First paper here gives evidence that non-coding DNA is generally speaking very close in sequence space to DNA encoding foldable protein secondary structural elements:
The noncoding genome plays an important role in de novo gene birth and in the emergence of genetic novelty. Nevertheless, how noncoding sequences’ properties could promote the birth of novel genes and shape the evolution and the structural diversity of proteins remains unclear. Therefore, by combining different bioinformatic approaches, we characterized the fold potential diversity of the amino acid sequences encoded by all intergenic ORFs (Open Reading Frames) of S. cerevisiae with the aim of (i) exploring whether the large structural diversity observed in proteomes is already present in noncoding sequences, and (ii) estimating the potential of the noncoding genome to produce novel protein bricks that can either give rise to novel genes or be integrated into pre-existing proteins, thus participating in protein structure diversity and evolution. We showed that amino acid sequences encoded by most yeast intergenic ORFs contain the elementary building blocks of protein structures. Moreover, they encompass the large structural diversity of canonical proteins with strikingly the majority predicted as foldable. Then, we investigated the early stages of de novo gene birth by identifying intergenic ORFs with a strong translation signal in ribosome profiling experiments and by reconstructing the ancestral sequences of 70 yeast de novo genes. This enabled us to highlight sequence and structural factors determining de novo gene emergence. Finally, we showed a strong correlation between the fold potential of de novo proteins and the one of their ancestral amino acid sequences, reflecting the relationship between the noncoding genome and the protein structure universe.
Then there’s this:
Contrary to long-held views, recent evidence indicates that de novo birth of genes is not only possible, but is surprisingly prevalent: a substantial fraction of eukaryotic genomes are composed of orphan genes, which show no homology with any conserved genes.
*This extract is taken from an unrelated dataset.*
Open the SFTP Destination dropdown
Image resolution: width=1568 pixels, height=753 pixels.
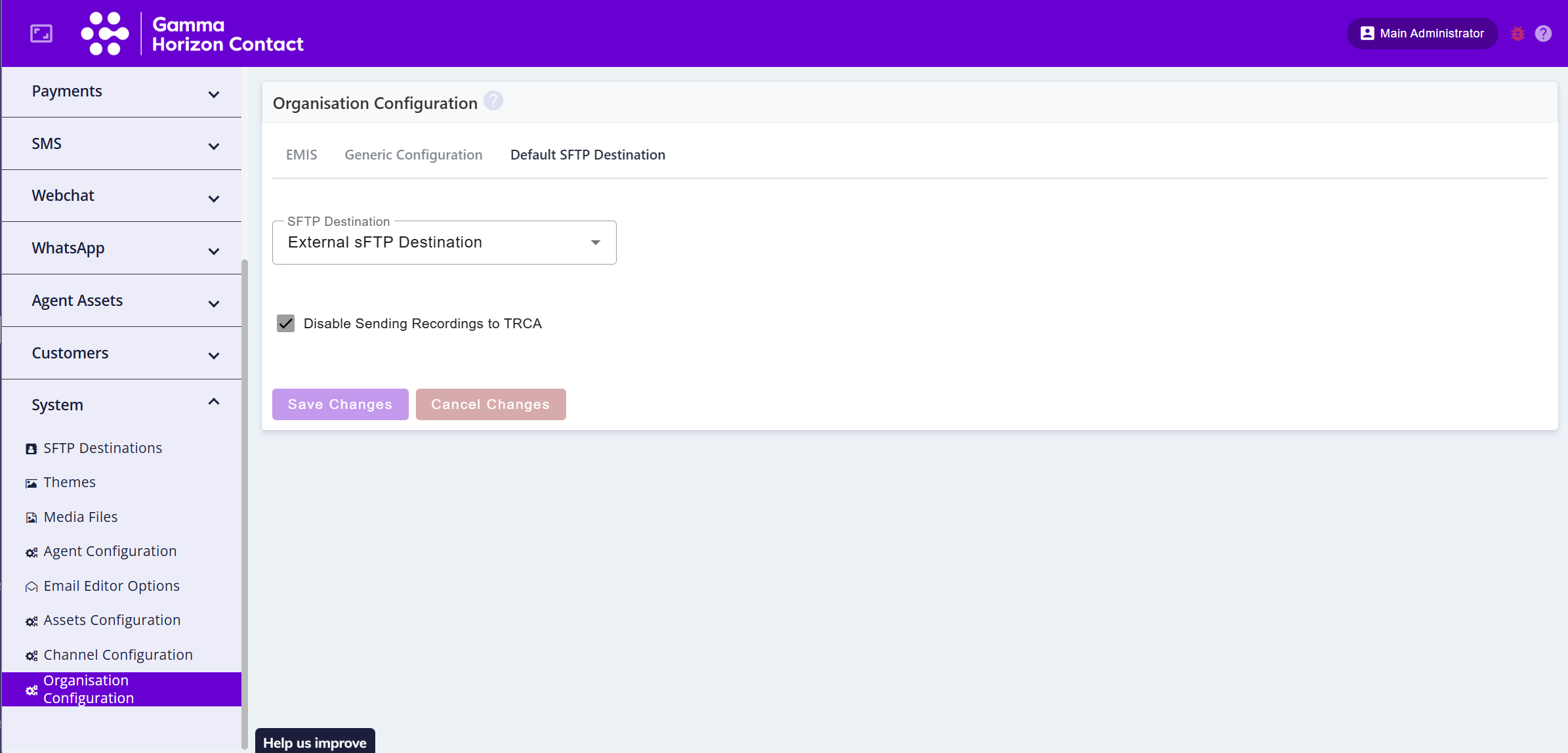tap(444, 242)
And a remarkably large proportion of orphan genes likely originated de novo from non-genic regions. Here, using a parsimonious mathematical model, we investigate the probability and timescale of de novo gene birth due to spontaneous mutations. We trace how an initially non-genic locus accumulates beneficial mutations to become a gene. We sample across a wide range of biologically feasible distributions of fitness effects (DFE) of mutations, and calculate the conditions conducive to gene birth. We find that in a time frame of millions of years, gene birth is highly likely for a wide range of DFEs. Moreover, when we allow DFEs to fluctuate, which is expected given the long time frame, gene birth in the model becomes practically inevitable. This supports the idea that gene birth is a ubiquitous process, and should occur in a wide variety of organisms. Our results also demonstrate that intergenic regions are not inactive and silent but are more like dynamic storehouses of potential genes.
This is sure to be a new favorite collection of papers to @colewd I’m sure.